THE MOODY BLUES: Long awaited induction in Rock Hall happens Saturday night
The one act being inducted into the Rock and Roll Hall of Fame Saturday night in Cleveland who arguably should have been in already are The Moody Blues.
Eligible since 1989, they were nominated for the first time this year, and their fans made it known they belonged, registering just under one-million votes.
Formed in Birmingham, England in 1964, the original incarnation of the band with Denny Laine on vocals scored a minor hit with their cover of the Bessie Banks song "Go Now."
Unable to capitalize on that little bit of fame, Laine and bassist Clint Warwick left in 1966 and were replaced by Justin Hayward and John Lodge. They, along with founding members Graeme Edge, Ray Thomas and Mike Pinder, set off to create and record original material. That came to fruition with what is often called one of the first concept albums, 1967's The Days of Future Passed. It contains their signature song, Hayward's "Nights in White Satin," which is augmented by the instrument they helped make famous, the Mellotron, the precursor to the synthesizer.

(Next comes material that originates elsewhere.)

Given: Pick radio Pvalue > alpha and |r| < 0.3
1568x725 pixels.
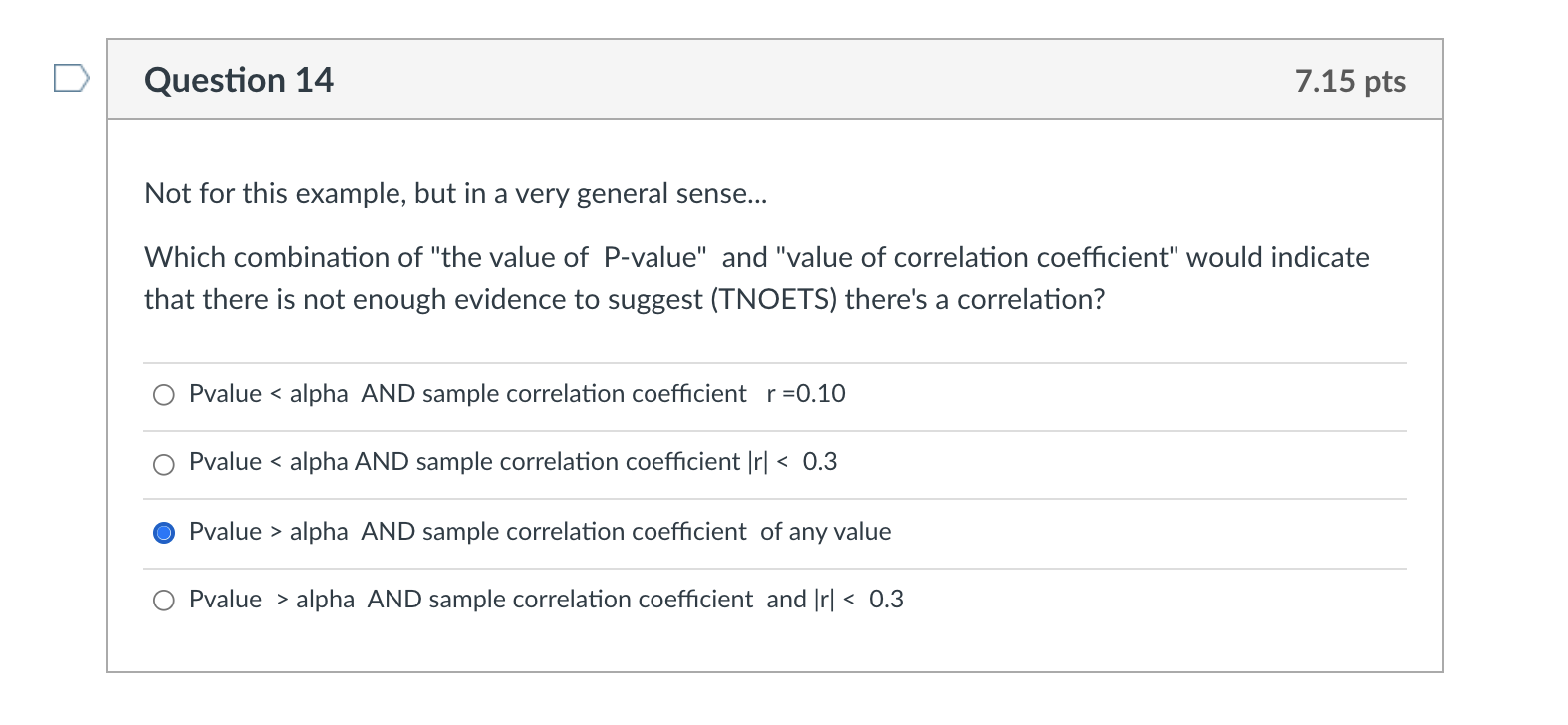Looking at the screenshot, I should tap(164, 601).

Six more albums followed in the next five years, along with such songs as "Question," "Legend of a Mind," "Lovely to See You," "Isn't Life Strange," "Ride My See-Saw," "I'm Just a Singer (In a Rock and Roll Band)" and "The Story in Your Eyes."
Elton John on why The Moody Blues deserve to be in the Rock and Roll Hall of Fame:
"They invented the Mellotron, more or less. It's down to them. You know, they've been around for a long time, and they were great when Deny Laine was with them. They should be there anyway."
The band never got caught up in their omission from the Hall. But when Justin Hayward received the news on a Saturday last December, he soon realized how special it was, as he recounted in January aboard the Moody Blues Cruise.
He says, "I was astounded. I was stunned really. I mean, it's curious how, you know, on the Friday night I couldn't care less really, but on the Saturday the whole world looked different. It was a great thrill, you know. I'm very proud and very pleased."
And for John Lodge, the honor is generational:
"I thought, 'What did it actually mean?' You know because there's all our icons up there in the Hall of Fame, everybody we love, and for me, I just had a vision of my grandson when he's older going with his children to Cleveland to the Rock and Roll Hall of Fame and going, 'Hey, there's my granddad up there.'
Keyboardist and singer Mike Pinder, who left the band in 1978, will attend, though he is not expected to perform with Hayward, Lodge and Edge.
Sadly, flute player and singer Ray Thomas, who retired in 2002, passed away in January, just weeks after being informed of the honor.
John Lodge on the last conversation he had with Ray Thomas:
"I spoke to him just before Christmas and of course we talked about the Rock and Roll Hall of Fame. And he said to me, typical Ray, 'Hey Rocker, that means we're famous, doesn't it?' And I thought, 'Yeah, that's Ray.' And Ray said to me, 'John, I can't get there. But, I'd love it if you pick up the award for me.' And I said, 'Well, provided you write a few little words I can say on your behalf, of course I will.' To achieve the Rock and Roll Hall of Fame, you know, I'm glad Ray knew that -- to sort of put a closure on it."
When the honor of being elected for induction was announced in December, it was only going to be bestowed upon Hayward, Lodge, Edge, Pinder and Thomas. But Steve Van Zandt argued for, and the Hall agreed to, the induction of Denny Laine, which was fine with Thomas and Edge.
Ann Wilson, a member of the Hall with Heart, lobbied to induct the band, and she will do just that.
Rounding out the Class of 2018 are the late Nina Simone, the late Sister Rosetta Tharpe, Dire Straits, The Cars and Bon Jovi.
Highlights of this year's ceremony, Saturday night at the Public Auditorium in Cleveland, will air on HBO on May 5th.